== Dataset ==

***

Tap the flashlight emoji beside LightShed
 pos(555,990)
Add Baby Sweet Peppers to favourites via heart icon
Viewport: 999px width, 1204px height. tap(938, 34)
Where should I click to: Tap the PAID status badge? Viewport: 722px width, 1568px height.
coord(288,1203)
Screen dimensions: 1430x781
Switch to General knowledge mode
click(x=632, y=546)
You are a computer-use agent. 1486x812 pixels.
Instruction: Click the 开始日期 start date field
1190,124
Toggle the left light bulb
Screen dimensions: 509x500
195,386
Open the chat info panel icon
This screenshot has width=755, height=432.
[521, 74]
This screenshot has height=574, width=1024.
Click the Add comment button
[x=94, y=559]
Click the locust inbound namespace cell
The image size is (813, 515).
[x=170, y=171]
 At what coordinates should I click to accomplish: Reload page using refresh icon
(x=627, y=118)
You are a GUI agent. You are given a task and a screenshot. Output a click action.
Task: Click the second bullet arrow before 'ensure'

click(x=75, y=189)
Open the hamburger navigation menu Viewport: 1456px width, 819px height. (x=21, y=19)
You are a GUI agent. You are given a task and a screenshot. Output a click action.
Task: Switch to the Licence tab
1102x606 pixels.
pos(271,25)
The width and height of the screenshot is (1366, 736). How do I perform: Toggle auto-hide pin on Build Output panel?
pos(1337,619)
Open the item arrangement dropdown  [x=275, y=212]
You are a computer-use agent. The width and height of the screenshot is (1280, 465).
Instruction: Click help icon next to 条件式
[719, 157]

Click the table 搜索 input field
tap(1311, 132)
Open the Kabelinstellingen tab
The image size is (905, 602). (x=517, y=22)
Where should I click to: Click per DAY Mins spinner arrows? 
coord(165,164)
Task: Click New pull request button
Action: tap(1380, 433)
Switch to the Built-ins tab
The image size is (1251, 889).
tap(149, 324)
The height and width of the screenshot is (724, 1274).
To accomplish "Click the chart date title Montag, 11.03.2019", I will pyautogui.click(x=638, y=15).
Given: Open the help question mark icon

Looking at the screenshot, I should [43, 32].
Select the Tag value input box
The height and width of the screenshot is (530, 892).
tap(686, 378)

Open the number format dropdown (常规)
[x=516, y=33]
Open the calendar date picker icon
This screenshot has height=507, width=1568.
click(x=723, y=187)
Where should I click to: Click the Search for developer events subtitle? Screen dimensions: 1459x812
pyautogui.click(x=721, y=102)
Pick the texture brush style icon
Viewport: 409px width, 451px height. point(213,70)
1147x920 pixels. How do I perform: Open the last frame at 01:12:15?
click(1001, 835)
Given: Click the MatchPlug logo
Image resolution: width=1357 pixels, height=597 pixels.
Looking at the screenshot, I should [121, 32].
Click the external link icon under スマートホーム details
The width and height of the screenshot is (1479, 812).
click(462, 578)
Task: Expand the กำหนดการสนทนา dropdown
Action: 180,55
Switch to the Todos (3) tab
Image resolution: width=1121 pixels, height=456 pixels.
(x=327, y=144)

***

== What the task asks ==
Nothing in the records may be altered; restate them word for word.

== Exercise solution ==
Tap the flashlight emoji beside LightShed
 pos(555,990)
Add Baby Sweet Peppers to favourites via heart icon
Viewport: 999px width, 1204px height. tap(938, 34)
Where should I click to: Tap the PAID status badge? Viewport: 722px width, 1568px height.
coord(288,1203)
Screen dimensions: 1430x781
Switch to General knowledge mode
click(x=632, y=546)
You are a computer-use agent. 1486x812 pixels.
Instruction: Click the 开始日期 start date field
1190,124
Toggle the left light bulb
Screen dimensions: 509x500
195,386
Open the chat info panel icon
This screenshot has width=755, height=432.
[521, 74]
This screenshot has height=574, width=1024.
Click the Add comment button
[x=94, y=559]
Click the locust inbound namespace cell
The image size is (813, 515).
[x=170, y=171]
 At what coordinates should I click to accomplish: Reload page using refresh icon
(x=627, y=118)
You are a GUI agent. You are given a task and a screenshot. Output a click action.
Task: Click the second bullet arrow before 'ensure'

click(x=75, y=189)
Open the hamburger navigation menu Viewport: 1456px width, 819px height. (x=21, y=19)
You are a GUI agent. You are given a task and a screenshot. Output a click action.
Task: Switch to the Licence tab
1102x606 pixels.
pos(271,25)
The width and height of the screenshot is (1366, 736). How do I perform: Toggle auto-hide pin on Build Output panel?
pos(1337,619)
Open the item arrangement dropdown  [x=275, y=212]
You are a computer-use agent. The width and height of the screenshot is (1280, 465).
Instruction: Click help icon next to 条件式
[719, 157]

Click the table 搜索 input field
tap(1311, 132)
Open the Kabelinstellingen tab
The image size is (905, 602). (x=517, y=22)
Where should I click to: Click per DAY Mins spinner arrows? 
coord(165,164)
Task: Click New pull request button
Action: tap(1380, 433)
Switch to the Built-ins tab
The image size is (1251, 889).
tap(149, 324)
The height and width of the screenshot is (724, 1274).
To accomplish "Click the chart date title Montag, 11.03.2019", I will pyautogui.click(x=638, y=15).
Given: Open the help question mark icon

Looking at the screenshot, I should [43, 32].
Select the Tag value input box
The height and width of the screenshot is (530, 892).
tap(686, 378)

Open the number format dropdown (常规)
[x=516, y=33]
Open the calendar date picker icon
This screenshot has height=507, width=1568.
click(x=723, y=187)
Where should I click to: Click the Search for developer events subtitle? Screen dimensions: 1459x812
pyautogui.click(x=721, y=102)
Pick the texture brush style icon
Viewport: 409px width, 451px height. point(213,70)
1147x920 pixels. How do I perform: Open the last frame at 01:12:15?
click(1001, 835)
Given: Click the MatchPlug logo
Image resolution: width=1357 pixels, height=597 pixels.
Looking at the screenshot, I should [121, 32].
Click the external link icon under スマートホーム details
The width and height of the screenshot is (1479, 812).
click(462, 578)
Task: Expand the กำหนดการสนทนา dropdown
Action: 180,55
Switch to the Todos (3) tab
Image resolution: width=1121 pixels, height=456 pixels.
(x=327, y=144)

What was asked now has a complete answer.